* start RECORD LIST *

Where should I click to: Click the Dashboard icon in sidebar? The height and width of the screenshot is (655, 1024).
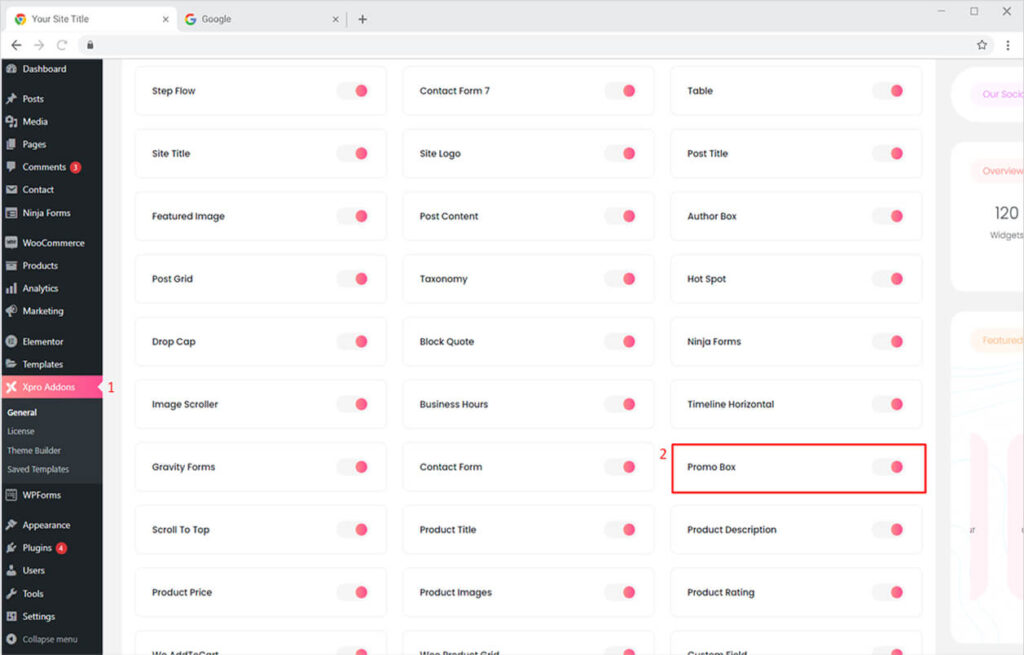click(x=11, y=69)
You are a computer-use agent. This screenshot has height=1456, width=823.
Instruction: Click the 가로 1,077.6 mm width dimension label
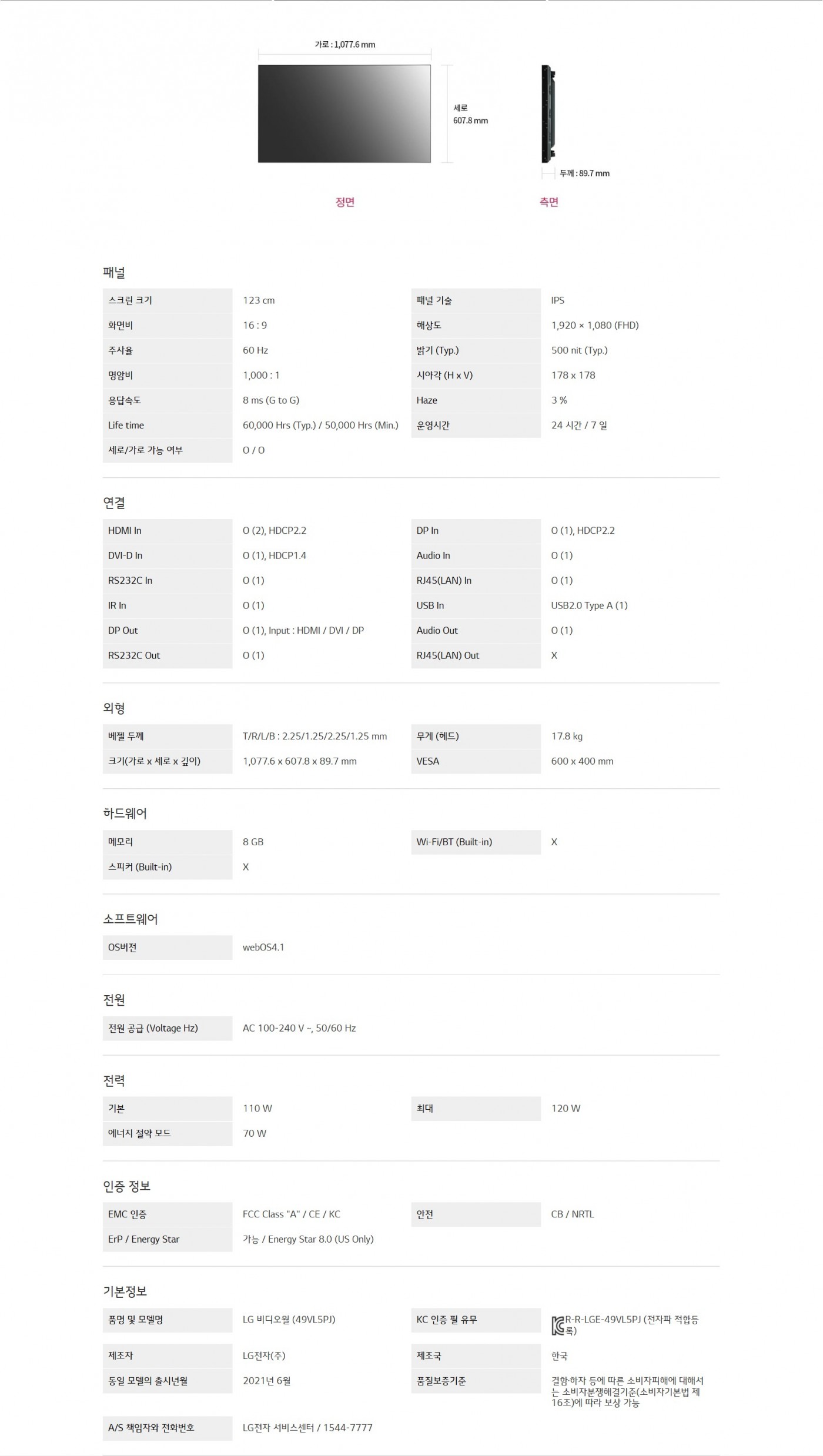344,45
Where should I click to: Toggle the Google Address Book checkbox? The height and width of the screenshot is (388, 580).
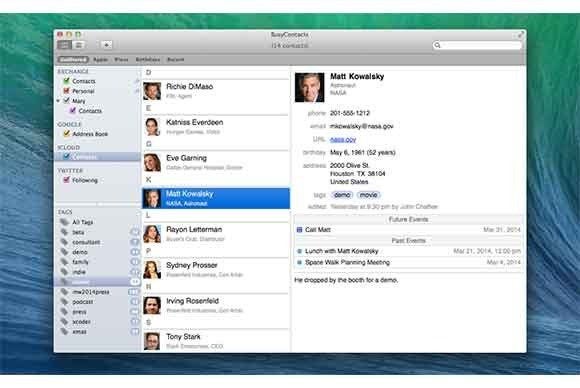[x=67, y=134]
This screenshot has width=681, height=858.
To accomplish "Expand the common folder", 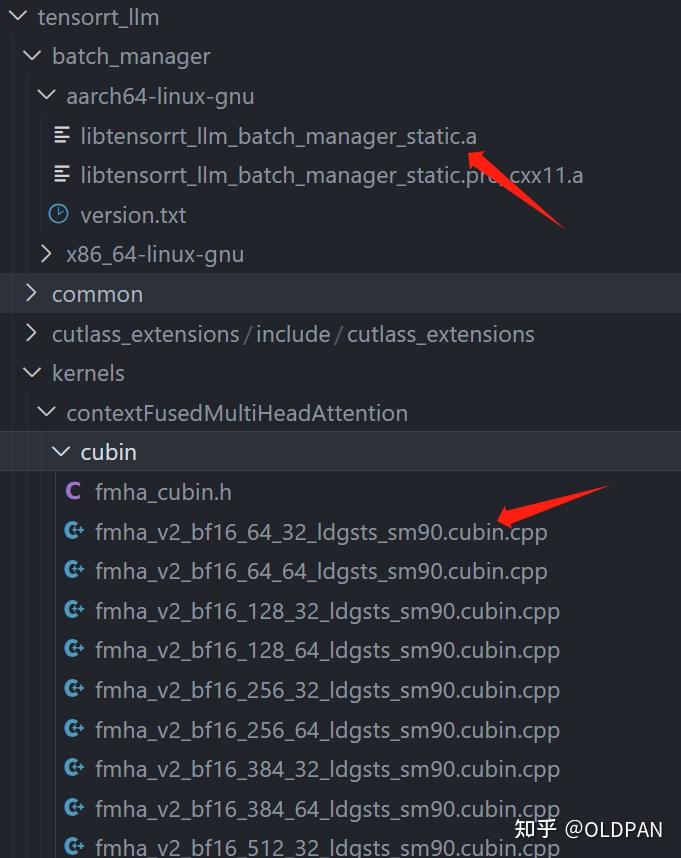I will [x=32, y=293].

* end RECORD LIST *

Count the lines in the material that contain the word "This". Reply with the number only.

2